Papeete, vraiment un futur hub de réparation navale dans le Pacifique? C’est la question qu’a posée Édouard Fritch, ce mercredi, au ministre des Travaux Jordy Chan. Principale interrogation du président du Tapura Huiraatira : la pérennité du projet de second dock flottant que le gouvernement compte installer au Port autonome, pour un investissement total de 7 milliards de Fcfp.
Seul un dock flottant est opérationnel à Papeete, pour encore quelques années, et Édouard Frich s’inquiète de l’obsolescence programmée de son remplaçant, qui devrait voir le jour à l’horizon 2029. Car selon lui, ses capacités prévisionnelles – 120 mètres de longueur, pour des navires pesant jusqu’à 5 000 tonnes – seront vite dépassées par l’augmentation en taille et en poids des navires marchands, de croisière, ou de soutien.
« Comment prétendre devenir un hub régional avec un équipement qui, dès son entrée en service, ne pourra déjà pas accueillir plusieurs des plus grands navires exploités en Polynésie ? », interroge-t-il, mentionnant les cas de l’Aranoa et de l’Aranui. Ce dernier avait effectué son carénage au Chili fin 2025, faute d’équipement adapté sur le territoire. « Vous investissez aujourd’hui plusieurs milliards dans un outil qui exclura immédiatement une partie de notre propre flotte (…). Vous retenez un dimensionnement qui risque d’être dépassé bien avant la fin de vie de l’équipement, alors même qu’il est destiné à servir la Polynésie pendant quarante ou cinquante ans. N’aurait-il pas été plus responsable d’anticiper les besoins de demain plutôt que de répondre à ceux d’hier ? (…). Quelles garanties avez-vous que cette nouvelle capacité bénéficiera d’abord aux armateurs et à la flotte locale ? » , demande-t-il.
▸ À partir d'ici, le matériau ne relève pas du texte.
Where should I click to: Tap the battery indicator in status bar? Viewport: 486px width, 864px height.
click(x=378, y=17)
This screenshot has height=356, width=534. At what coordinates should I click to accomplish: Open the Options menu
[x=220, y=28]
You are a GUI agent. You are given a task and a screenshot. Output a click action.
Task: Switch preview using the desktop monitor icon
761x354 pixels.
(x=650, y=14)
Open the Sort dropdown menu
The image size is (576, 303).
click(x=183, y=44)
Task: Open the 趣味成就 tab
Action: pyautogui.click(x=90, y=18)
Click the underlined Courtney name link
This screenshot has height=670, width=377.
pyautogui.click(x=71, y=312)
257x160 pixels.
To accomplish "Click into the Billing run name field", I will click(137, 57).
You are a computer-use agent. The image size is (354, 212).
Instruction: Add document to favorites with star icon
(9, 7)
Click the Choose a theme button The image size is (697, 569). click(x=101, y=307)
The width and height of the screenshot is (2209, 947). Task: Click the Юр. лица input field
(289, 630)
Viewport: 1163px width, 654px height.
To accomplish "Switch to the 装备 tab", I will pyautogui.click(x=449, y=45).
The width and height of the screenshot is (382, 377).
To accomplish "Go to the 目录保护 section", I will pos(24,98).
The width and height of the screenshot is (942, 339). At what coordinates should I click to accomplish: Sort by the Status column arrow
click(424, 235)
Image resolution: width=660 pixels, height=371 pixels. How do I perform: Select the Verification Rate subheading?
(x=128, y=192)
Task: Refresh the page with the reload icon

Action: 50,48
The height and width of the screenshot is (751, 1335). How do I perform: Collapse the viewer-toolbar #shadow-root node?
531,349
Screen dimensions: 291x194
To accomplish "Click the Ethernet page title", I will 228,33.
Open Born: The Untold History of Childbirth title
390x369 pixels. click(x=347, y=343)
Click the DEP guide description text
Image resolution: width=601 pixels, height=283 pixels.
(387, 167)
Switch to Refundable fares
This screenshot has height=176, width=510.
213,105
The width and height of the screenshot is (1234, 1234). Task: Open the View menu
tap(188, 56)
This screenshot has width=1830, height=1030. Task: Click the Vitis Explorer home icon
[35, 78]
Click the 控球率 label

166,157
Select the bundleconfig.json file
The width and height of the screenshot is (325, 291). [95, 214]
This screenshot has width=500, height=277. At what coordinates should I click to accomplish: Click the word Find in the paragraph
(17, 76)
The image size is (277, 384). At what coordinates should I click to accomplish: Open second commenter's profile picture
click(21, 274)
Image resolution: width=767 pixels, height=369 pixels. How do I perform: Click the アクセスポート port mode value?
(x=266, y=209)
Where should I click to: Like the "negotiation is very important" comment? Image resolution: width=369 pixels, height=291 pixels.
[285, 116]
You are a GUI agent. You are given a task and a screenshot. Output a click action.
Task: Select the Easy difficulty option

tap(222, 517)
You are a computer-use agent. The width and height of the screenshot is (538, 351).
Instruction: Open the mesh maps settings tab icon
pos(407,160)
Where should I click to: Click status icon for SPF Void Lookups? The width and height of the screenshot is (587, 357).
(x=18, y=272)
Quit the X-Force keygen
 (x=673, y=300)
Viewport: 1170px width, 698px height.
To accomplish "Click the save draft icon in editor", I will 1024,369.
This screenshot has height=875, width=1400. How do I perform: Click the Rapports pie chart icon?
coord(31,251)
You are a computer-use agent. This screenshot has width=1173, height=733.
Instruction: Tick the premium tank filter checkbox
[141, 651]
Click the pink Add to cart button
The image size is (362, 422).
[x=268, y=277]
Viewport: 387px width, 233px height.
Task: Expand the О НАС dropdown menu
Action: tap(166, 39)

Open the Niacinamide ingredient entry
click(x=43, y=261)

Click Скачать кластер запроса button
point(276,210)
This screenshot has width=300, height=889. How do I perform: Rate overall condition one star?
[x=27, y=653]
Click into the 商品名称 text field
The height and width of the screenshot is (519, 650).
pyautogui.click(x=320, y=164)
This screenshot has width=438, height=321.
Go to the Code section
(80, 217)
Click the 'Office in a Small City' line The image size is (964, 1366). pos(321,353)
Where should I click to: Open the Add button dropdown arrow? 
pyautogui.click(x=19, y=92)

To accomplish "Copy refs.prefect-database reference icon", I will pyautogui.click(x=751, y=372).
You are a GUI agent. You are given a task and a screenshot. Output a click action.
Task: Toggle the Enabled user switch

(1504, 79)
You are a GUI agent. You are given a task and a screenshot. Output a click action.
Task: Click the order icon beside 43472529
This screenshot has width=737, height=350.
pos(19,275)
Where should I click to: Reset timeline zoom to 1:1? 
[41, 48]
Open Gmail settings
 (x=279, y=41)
Des inquiétudes infondées pour le ministère des Grands travaux et de l’Équipement, qui indique que les analyses commandées au Port autonome de Papeete sont toujours en cours, et que le seuil de tonnage de 5 000 tonnes n’est pas inscrit dans le marbre. Les résultats définitifs de ces études, qui devraient être communiquées à Jordy Chan « dans les prochaines semaines » , décideront de la solution « la plus pertinente au regard de différents critères, parmi lesquels les coûts d’investissement, d’exploitation et d’entretien, le niveau de rentabilité attendu, les tarifs proposés, la capacité à capter le potentiel de marché, le taux d’occupation prévisionnel ainsi que les perspectives d’évolution de la flotte » , répond le gouvernement. Qui rappelle qu’une installation d’une capacité de 4000 tonnes, soit les dimensions du vieux dock, suffit à répondre aux besoins de « 96% de la flotte polynésienne actuelle » .
« L’ambition de faire du Port de Papeete un port régional de réparation navale ne repose pas uniquement sur le dock flottant » , conclut le gouvernement, qui indique que les travaux actés par le schéma directeur 2022-2032 (construction de terre-pleins techniques, d’ateliers, de hangars spécialiés, d’équipements de levage et d’infrastructures environnementales) à Fare Ute débuteront dès 2028.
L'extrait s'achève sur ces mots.